The result: nothing landed
round ranking
round 2 (Break) — objective. defense-weighted: ranked by breaches taken (lower better), then breaches landed. models with identical records share a rank. a per-round ranking only — no elimination.
| impl | defender score | attacker score |
|---|---|---|
| 01 deepseek | 0 | 0 |
| 01 deepseek-flash | 0 | 0 |
| 01 glm | 0 | 0 |
| 01 kimi | 0 | 0 |
| 01 mimo | 0 | 0 |
| 01 minimax | 0 | 0 |
| 01 qwen | 0 | 0 |
Zero real breaches. Every one of the seven round-1 sandboxes held against every honest exploit thrown at it. The attack matrix is all zeros, and every model is tied.
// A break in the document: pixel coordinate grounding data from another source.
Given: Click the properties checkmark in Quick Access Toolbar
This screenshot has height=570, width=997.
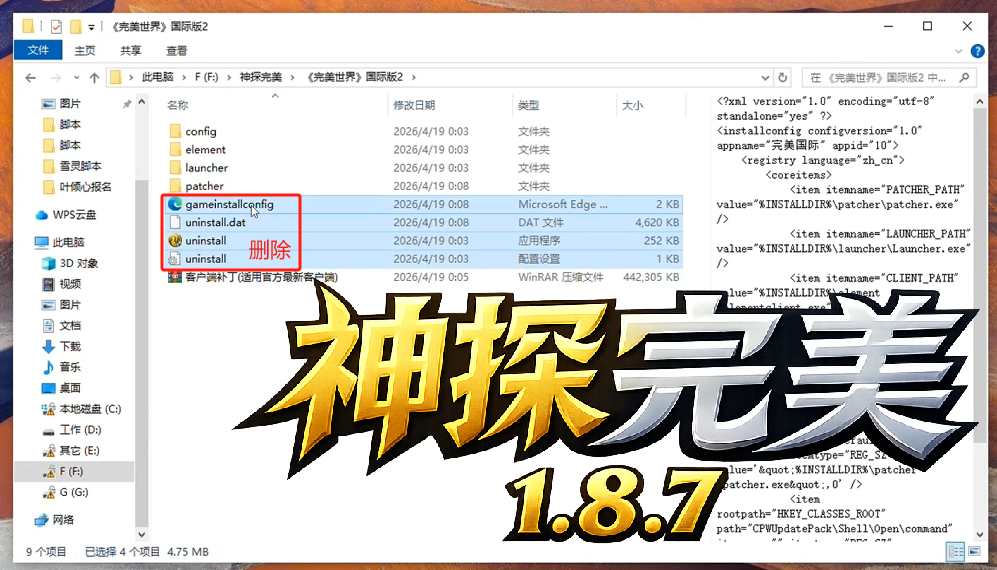Looking at the screenshot, I should [56, 26].
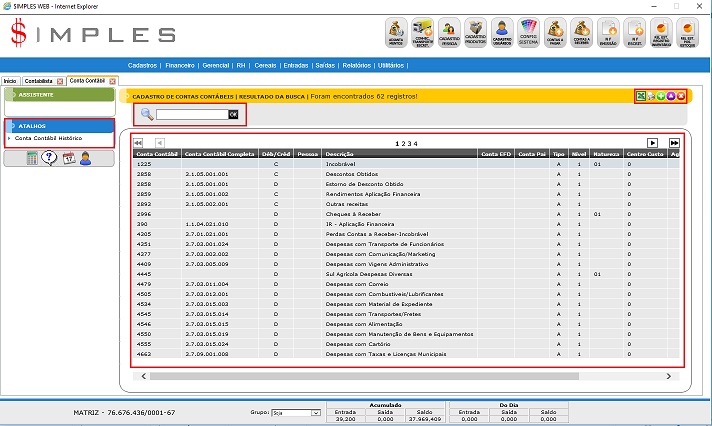Go to page 2 of results
Image resolution: width=712 pixels, height=426 pixels.
tap(403, 144)
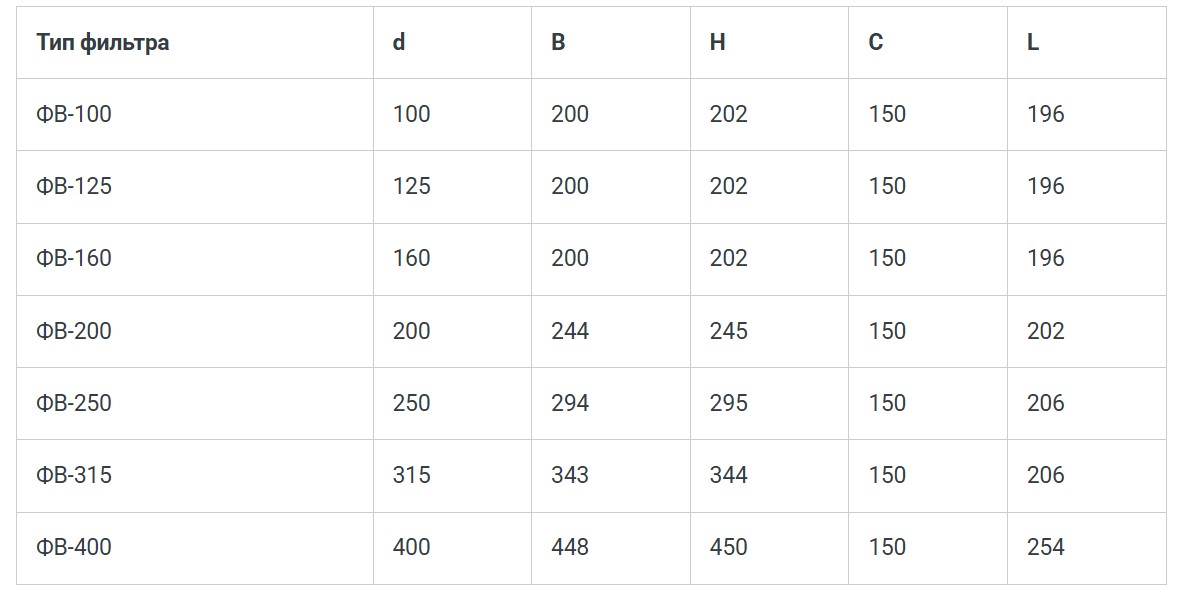Click the 315 diameter value

pos(412,475)
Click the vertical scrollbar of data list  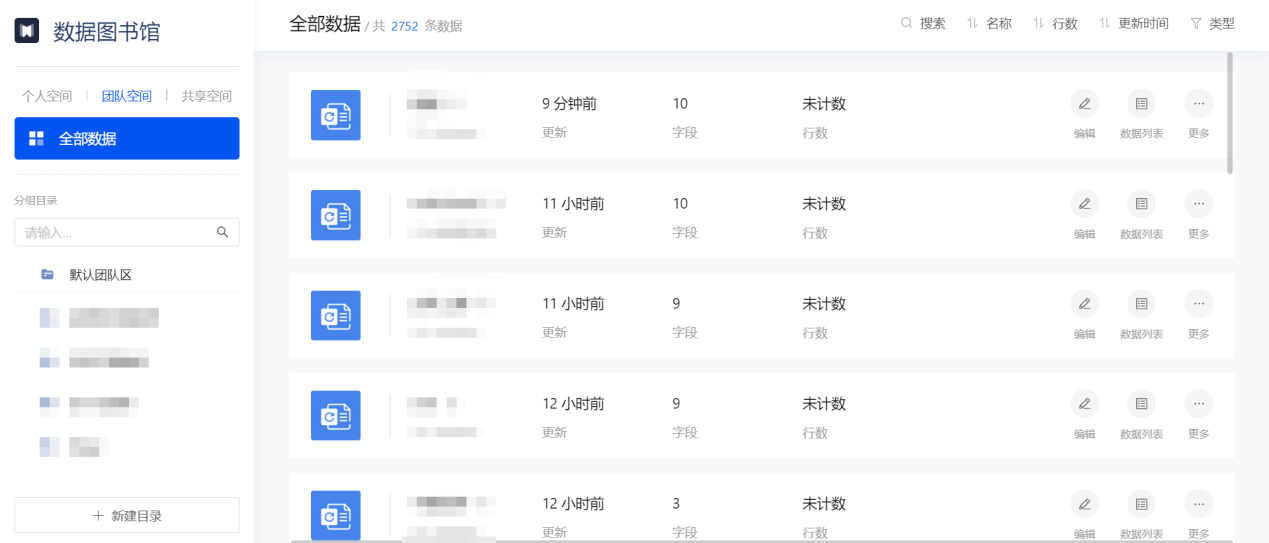pos(1230,113)
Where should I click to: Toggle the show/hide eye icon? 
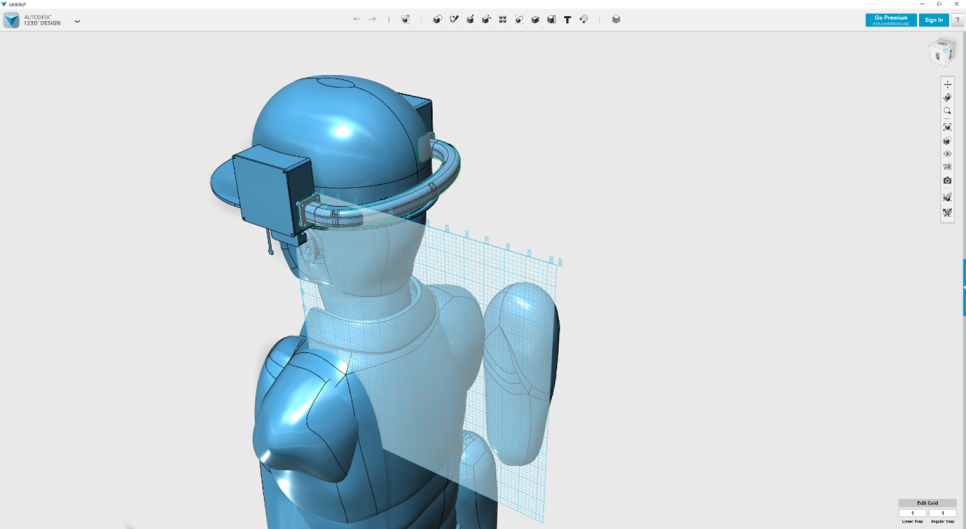pos(947,154)
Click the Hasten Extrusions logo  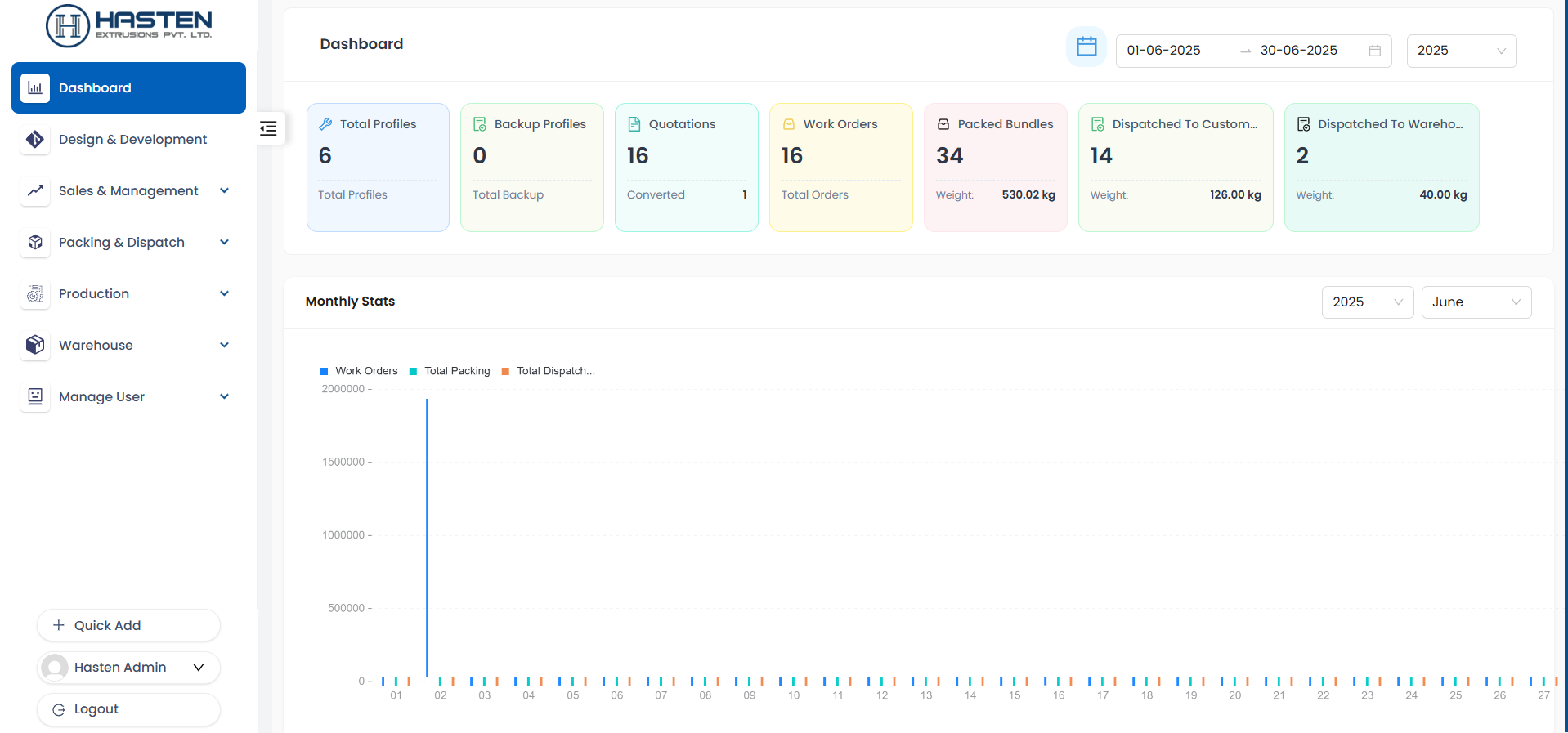[129, 25]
That’s a flat result, and it’s worth being plain about: round 2 did not separate the lineup. No one is eliminated — an inconclusive round doesn’t get to manufacture a verdict. The interesting part isn’t a ranking; it’s why it came out flat, and what it took to see that clearly.
The catch: most of the “escapes” were cheese
The raw matrix did not start at zero. Before filtering, six of the seven models landed escapes against everything — glm against all six targets, deepseek against all six, and so on. Read naively, glm “won” the round.
It didn’t. Those weren’t escapes.
Every exploit suite is also run against a reference sandbox — a known-correct implementation transcribed straight from the round-1 spec. An exploit that “escapes” the reference cannot be demonstrating a real vulnerability: the reference has no vulnerability. It’s a test that passes unconditionally — cheese, or a real attempt that asserts on the wrong thing.
13 exploits across 6 models escaped the reference. Each one also escaped every
real target, by the same count — the signature of a test that passes no matter
what it’s pointed at. The oracle excluded all 13. deepseek-flash was the only
model whose suite was completely clean.
Without that control pass, this round’s numbers would have been pure noise — glm alone would have shown two dozen phantom “breaches” off four cheese exploits. This was the first time the reference oracle ran against a real lineup, and it’s the run that proves it isn’t optional.
What it actually tells us
A flat round is data, not a failure. Three honest readings, and we can’t yet tell them apart:
- the round-1 sandboxes are genuinely solid;
- the models didn’t write strong black-box attacks (the cheese rate suggests some of them barely tried);
- “every model attacks every other” may just be the wrong structure for producing signal.
What’s not in doubt: the harness did its job. It ran objectively, it caught every piece of cheese mechanically, and it reported a flat result honestly instead of inventing a winner to keep a bracket moving. The next round of work is on the round design — a harder, more discriminating substrate — not on the scoring.